Elaboration is most likely necessary regarding certain aspects of this recipe, most specifically the "derby cup." Discard your standard glassware; this is no affair for that insulated crystalline material. Instead, reach deep into your locked cabinets for the family silver. There you may find a small silver (or, worst-case scenario, pewter) cup.  This is your derby cup. If you are fortunate enough to find one, know that you are born of distinguished stock, and that at least one of your forefathers (or mothers, as it were) was an individual of taste and refinement. The derby cup is a simple affair constructed of silver or pewter of approximately 3.5"d x 6"h. The natural conductivity of these heavy metals distributes the icy coolness throughout the drink. The derby cup is an absolute must for any serious Julep drinker. If you do not have such a vessel, there are but three options:

1.  Don't drink a Mint Julep
2.  Scour the antique shops  
3.  Order one from Shirley Pewter at

Another concern to the Julep drinker of today is finding a source for quality rye.
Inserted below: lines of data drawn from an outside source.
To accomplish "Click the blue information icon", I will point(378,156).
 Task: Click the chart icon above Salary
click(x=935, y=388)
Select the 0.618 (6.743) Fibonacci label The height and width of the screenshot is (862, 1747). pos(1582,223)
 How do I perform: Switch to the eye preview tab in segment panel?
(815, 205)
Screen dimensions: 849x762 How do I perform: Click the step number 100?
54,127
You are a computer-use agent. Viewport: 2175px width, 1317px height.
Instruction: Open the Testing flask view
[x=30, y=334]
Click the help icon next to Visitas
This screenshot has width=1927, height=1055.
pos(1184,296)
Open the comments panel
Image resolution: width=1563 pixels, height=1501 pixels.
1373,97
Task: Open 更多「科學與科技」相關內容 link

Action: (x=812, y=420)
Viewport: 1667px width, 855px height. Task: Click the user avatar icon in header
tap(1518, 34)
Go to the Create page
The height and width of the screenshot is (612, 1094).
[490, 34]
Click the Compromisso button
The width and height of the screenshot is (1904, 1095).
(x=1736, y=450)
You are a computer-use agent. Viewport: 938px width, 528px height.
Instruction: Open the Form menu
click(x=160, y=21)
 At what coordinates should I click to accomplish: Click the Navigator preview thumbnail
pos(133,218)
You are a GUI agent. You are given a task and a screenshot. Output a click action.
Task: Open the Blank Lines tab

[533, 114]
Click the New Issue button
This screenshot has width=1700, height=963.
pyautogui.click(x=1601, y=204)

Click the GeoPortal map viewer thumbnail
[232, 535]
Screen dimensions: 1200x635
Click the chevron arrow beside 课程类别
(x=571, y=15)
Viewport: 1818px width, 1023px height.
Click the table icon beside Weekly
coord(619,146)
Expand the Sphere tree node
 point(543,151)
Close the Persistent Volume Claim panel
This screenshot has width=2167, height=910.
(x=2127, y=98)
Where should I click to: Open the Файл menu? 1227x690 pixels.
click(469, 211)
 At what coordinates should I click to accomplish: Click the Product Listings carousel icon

Good rye is much smoother and more mellow than bourbon, and prior to Prohibition, American rye was the preferred drink. This is why so many classic cocktails, from the Julep to the Old Fashioned to the Manhattan, require rye. Today, however, rye is very rare and limited to only three distillers: Jim Beam, Wild Turkey, and Old Potero. Surprisingly, the best among these, Jim Beam, is also the cheapest. Another note of caution: Some uneducated oaf of a sports bartender may try to pass off Canadian whiskey as rye. It is not. Canadian whiskey has the same percentage of rye as bourbon, only about 33 percent. Old Rip Van Winkle Distillery also produces a rye that, although a very good whiskey product, is "rye" in name only.